Output all the records below, word for word.

○ ○ ○ ○ ○

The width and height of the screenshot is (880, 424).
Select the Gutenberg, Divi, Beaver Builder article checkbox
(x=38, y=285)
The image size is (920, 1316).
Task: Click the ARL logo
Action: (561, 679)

○ ○ ○ ○ ○

Task response -
The width and height of the screenshot is (880, 424).
Select the Gutenberg, Divi, Beaver Builder article checkbox
(x=38, y=285)
The image size is (920, 1316).
Task: Click the ARL logo
Action: (561, 679)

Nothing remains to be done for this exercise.